In only a few weeks, football players across the United States will return to the field for the start of another football season.
Those early August days also signal the highest temperatures of summer.
Without proper hydration, outdoor practices, games and physical activity can lead to heat illness and decreased performance. It is crucial that coaches, players and parents are aware of the signs and symptoms of heat illness and the proper hydration techniques necessary to combat its onset.
Dr. Patrick Kersey, the USA Football medical director and a sports medicine physician at St. Vincent Sports Performance in Indianapolis, said heat illness can cause tissue and muscle to break down. In advanced stages, it can even cause organ to start failing.
According to Kersey, a severely dehydrated player can no longer maintain normal body functions. Organs lose their ability to regulate temperature, eventually causing them to overheat and shut down.
“(In the most severe cases), it's kind of like cooking your organs, so to speak,” he said. “They get too hot and, as they get hot and with improper hydration to cool and maintain function, they can't maintain that environment.”
The most effective ways to prevent heat illness is to recognize the early signs and symptoms. If players are exhibiting any of the following symptoms, they should rest and rehydrate immediately.
Significant fatigue or feeling more tired than usual
Decrease in performance
Muscle cramps (often the earliest sign – not necessarily heat illness)
Feeling lightheaded or dizzy
Feelings of nausea or an upset stomach
Skin becomes cold or pale (in advanced cases of heat illness)
Not sweating (in advanced cases of heat illness)
It is important to remember that heat illness comes in many forms. Different athletes will exhibit different symptoms depending on the stage.

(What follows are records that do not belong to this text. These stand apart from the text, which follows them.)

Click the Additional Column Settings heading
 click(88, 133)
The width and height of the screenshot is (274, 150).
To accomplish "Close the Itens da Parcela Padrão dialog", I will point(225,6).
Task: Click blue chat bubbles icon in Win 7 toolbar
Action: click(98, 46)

If a player exhibits any of these symptoms, remove them from the exercise, move them to a cool, shaded area, remove their equipment and loosen the clothing to lower core temperature.
Most importantly, make sure they continue to hydrate.
There are several easy ways to prevent heat illness and heat exhaustion. The following hydration tips and techniques can help protect players from heat illness, even on the hottest days.
Hydration tips and techniques
Consume 6 to 8 ounces of water eight times a day.
Use the urine test: The color of a player's urine should be clear to slightly yellow (lemonade). If it's darker in color, he or she is not properly hydrated.
Not all fluids serve as hydrating components. Soda, coffee and energy drinks should not be used to properly hydrate athletes.
Water (bottled or tap) and electrolyte replacement drinks (such as Gatorade) should be encouraged before, during and after games and practices.
Hydrate before physical activity. Most athletes are dehydrated before they even step on the field of play. It's important to begin exercise fully hydrated.
Hydrate during physical activity. Sports drinks are most beneficial to replace the electrolytes lost in sweat.
After physical activity, athletes can continue sweating for up to an hour. They're still losing fluids that need to be replenished, so continue to hydrate.
In addition to water – which provides fluid – it is important to provide athletes with electrolyte replacement drinks that can provide energy, carbohydrates and electrolytes.
Mark Kovacs, director of the Gatorade Sport Science Institute in Barrington, Ill., works with an extensive team of scientists and educators to improve athlete performance through sport nutrition research.
He said electrolytes help with processes in the body, and it is important to maintain ideal ranges of them.
“Once those electrolytes get out of balance, they get too high or too low, it affects processes in the body, which can potentially cause problems,” he said. “The main electrolyte that we usually are most concerned about in athletes is sodium. Sodium is lost the most in sweat, and that's the one that really needs to be replenished in foods and fluids.”
According to Kovacs, electrolyte replacement drinks, such as Gatorade, provide several benefits that water does not.
Unlike water, sports drinks contain carbohydrates, an important component that is converted by the body into energy. Although water is best for hydrating, it does not provide any carbohydrates.
Kovacs suggests that athletes who have been performing for longer than 30 minutes consume a product with carbohydrates for energy and electrolytes to replace those lost in sweat.
Another key benefit is taste.
“It's been shown that athletes and the general population will drink more fluid if they like the taste,” Kovacs said. “So providing flavor is beneficial.”